Wochenlang herrschte in der Dreizimmerwohnung von Irma Hammel an der Kastelstraße der Ausnahmezustand. Wie jedes Jahr sollte sie für die Clique ‹Alti Richtig› die Fasnachtskostüme nähen, ein alljährlich willkommener Zustupf für die Witwe und gelernte Schneiderin. Doch im Jahr 1978 war alles anders.
Die unbekannte Damenschneiderin nähte nach Vorgabe des berühmten Künstlers Joseph Beuys Filzanzüge. Der Sozialkünstler hatte die Chance erkannt, ein großes Werk, das er schon Jahre zuvor konzipiert hatte, auf der Basler Fasnacht zu realisieren: ‹Feuerstätte II›. Ein Jahr zuvor hatte das Kunstmuseum Basel, trotz heftiger Proteste im Großen Rat und in der Bürgerschaft, das umstrittene Werk ‹The Hearth› (Feuerstätte) von Joseph Beuys erworben; Kostenpunkt etwa 300 000 Franken. Es handelt sich um eine Raumplastik aus verschiedenen Elementen (siehe im Heft: Dieter Koepplin, Eine Feuerstätte im Kunstmuseum). Die Fasnachtsclique ‹Alti Richtig› sah sich durch die Empörung der Basler Bürgerinnen und Bürger dazu veranlasst, mit Beuys Kontakt aufzunehmen. Man brachte ihn dazu, zum ironischen Motto ‹Feuerstätte II› Kostüme, Larven (Masken) und Requisiten zu entwerfen. Die grauen Filzanzüge wurden in Basel angefertigt und ebenso die Eisen- und Kupferstäbe. Die vergoldeten Larven bildeten Kamel-, Kuh- und Eselsköpfe ab. Die Clique führte auf dem Umzug noch den Esel Novi, vor einen zweirädrigen Karren gespannt, mit sich, um die ‹Eselei› des Kunstankaufs zu bekräftigen. Beuys nahm am Umzug teil und erntete Spott und Hohngelächter. Am dritten Tag zog die ‹Alti Richtig› nachmittags zum Innenhof des Kunstmuseums und nach einer launigen Ansprache des Obmanns warf dieser seinen Filzanzug auf den Boden (er trug darunter einen zweiten) und die Clique ihre metallenen Requisiten.

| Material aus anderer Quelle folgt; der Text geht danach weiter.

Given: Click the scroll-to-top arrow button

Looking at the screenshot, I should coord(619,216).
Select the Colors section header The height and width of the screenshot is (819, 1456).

Beuys fügte die Elemente, nachdem sie zuerst im Depot gelagert waren, mit ‹The Hearth› zu einer umfassenden Raumplastik zusammen, die seit 1981 nicht nur fester Bestandteil der Dauerausstellung im Museum für Gegenwartskunst ist, sondern zweifellos zu den absoluten Höhepunkten der Sammlung zählt. Heute gehören die beiden Arbeiten zusammen, als wäre es nie anders gewesen. Geistesgegenwärtig hatte er, als es sich fügen wollte, die Gelegenheit dieser Konstellation genutzt, ganz im Sinne dessen, was er im großen ‹Spiegel›-Interview zwei Jahre vor seinem Tod erklärte: «Ich bin der Narr, der Idiot mit dem Filzhut. Sie stoßen mich in die oder jene Ecke. Ich stelle mich da ganz einfach zur Verfügung.»1 Damit war Beuys 1978 in Basel fraglos Großes gelungen.